Architecting AWS for a 24/7 cross-border logistics operation

Context

The client is a cross-border trucking company operating between the US and Mexico, with 150 employees, 370 tractor-trucks and 500 trailers in continuous service. The operation runs on a set of internal applications: dispatch, mechanics, gates, drivers, payroll, interchanges, and a public-facing website.

When I joined as Senior DevOps Engineer in early 2025, the cloud footprint had grown organically. Some applications wrote directly against the production database from local development sessions. Secrets were duplicated across multiple locations. SSL was managed independently per app. There was no shared baseline for cost, security or reliability across environments.

My responsibility: take ownership of the AWS architecture end-to-end and standardize the operating model across the fleet.

The architecture

I rebuilt the architecture aligned with the five pillars of the AWS Well-Architected Framework.

Compute & networking

ECS Fargate for all production services. No EC2 instances to manage, autoscaling configured per service.
CloudFront + ACM in front of every public surface, with a centralized certificate strategy across all subdomains.
Route 53 as the single source of truth for DNS, with health-checked failover on critical paths.
Per-environment VPC topology to keep dev, staging and production fully isolated.

Data

RDS PostgreSQL with read replicas for reporting workloads and a dedicated readonly_dev user for safe ad-hoc queries on production.
A separate staging database seeded from production dumps, removing the need to develop against production data.
pgvector for embedding-based features.

Delivery

GitHub Actions pipelines per repository (each app is its own repo), with:
- Linting, type-check and test gate
- Build → push to ECR → deploy via ECS task-definition swap (blue-green, minimumHealthyPercent=100, maximumPercent=200)
- Automated rollback on health-check failure
Standardized secret management across GitHub Secrets, Dockerfile build args and workflow environment variables.

Observability

CloudWatch Logs with 30-day retention and metric filters on key patterns: connection saturation, 5xx spikes, deploy failures.
CloudWatch Alarms routed to SNS, with category-specific runbooks (memory pressure, connection saturation, external dependencies).

Key problems solved

1. Cost reduction of 50–75% across environments

Initial monthly bills ranged from $700 to $6,000+ across environments, with significant unjustified spend.

Actions that moved the number:

Right-sizing ECS task definitions based on real CloudWatch metrics, not estimates.
RDS storage IOPS adjusted on environments that didn’t require provisioned IOPS.
ECR lifecycle policies: protect :latest*, keep 20 historical builds, remove the rest.
CloudWatch Logs retention standardized at 30 days for operational logs, longer only where compliance required it.
Scheduled shutdown of non-production environments on weekends.

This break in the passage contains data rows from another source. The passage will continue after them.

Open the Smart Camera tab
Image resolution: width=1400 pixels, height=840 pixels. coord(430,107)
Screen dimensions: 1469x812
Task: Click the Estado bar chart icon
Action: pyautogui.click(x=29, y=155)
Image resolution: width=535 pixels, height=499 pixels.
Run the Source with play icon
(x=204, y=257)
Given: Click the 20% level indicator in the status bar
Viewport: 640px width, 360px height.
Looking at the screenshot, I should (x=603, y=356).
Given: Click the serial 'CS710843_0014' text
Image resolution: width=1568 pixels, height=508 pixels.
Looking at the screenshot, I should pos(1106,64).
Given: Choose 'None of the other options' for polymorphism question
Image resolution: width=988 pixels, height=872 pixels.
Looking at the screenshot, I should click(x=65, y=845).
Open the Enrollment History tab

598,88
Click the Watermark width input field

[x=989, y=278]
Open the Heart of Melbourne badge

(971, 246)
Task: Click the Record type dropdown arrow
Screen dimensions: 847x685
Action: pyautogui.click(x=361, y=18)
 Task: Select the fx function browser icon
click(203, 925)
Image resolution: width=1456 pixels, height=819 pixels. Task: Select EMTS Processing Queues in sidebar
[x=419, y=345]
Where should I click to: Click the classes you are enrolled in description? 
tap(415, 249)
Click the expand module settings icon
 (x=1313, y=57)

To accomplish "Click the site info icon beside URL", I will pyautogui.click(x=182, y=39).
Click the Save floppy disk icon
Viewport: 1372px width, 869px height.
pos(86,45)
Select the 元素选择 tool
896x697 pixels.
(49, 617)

Final monthly range: $350 to $3,400/mo, with predictable cost curves.

2. Migrating apps off direct production-DB access

Three applications wrote to production directly from local development sessions. This put real data at risk: 28K+ inspections, ~500 operators, years of dispatch records.

The fix was structural:

Created a staging database with the same schema, seeded from production dumps.
Introduced a readonly_dev user with SELECT-only privileges on production for safe queries.
Added a DISABLE_EMAIL flag at the SES service level to prevent accidental emails to customers during dev sessions.
Documented the new local-dev workflow so it became the default for the team.

3. Offline-first for field operations

Several operations happen in environments with intermittent connectivity (trucks at yards, drivers at remote crossings). I designed an offline-first capture and sync model for the field apps: writes go to local storage, sync queues reconcile when network returns, and conflict resolution happens server-side with operator audit trail.

4. Same-origin URL handling across worktrees

Each app’s NEXT_PUBLIC_API_URL was hardcoded to localhost:3000, which broke when running two worktrees on different ports. I designed a same-origin URL strategy: derive the API base from the request itself in dev, fall back to the configured production URL in production. Documented as a per-app playbook to apply the fix consistently across the fleet.

Outcome

A multi-app AWS footprint operating within defined budgets with predictable cost behavior.
A safe local development workflow where the team can run any app locally without risking production data.
A resilience profile for field operations that handles connectivity loss.
A consistent deployment model across all apps with automated rollback on failure.

Going forward, architectural decisions are evaluated against the Well-Architected Framework pillars and the operating baseline established here.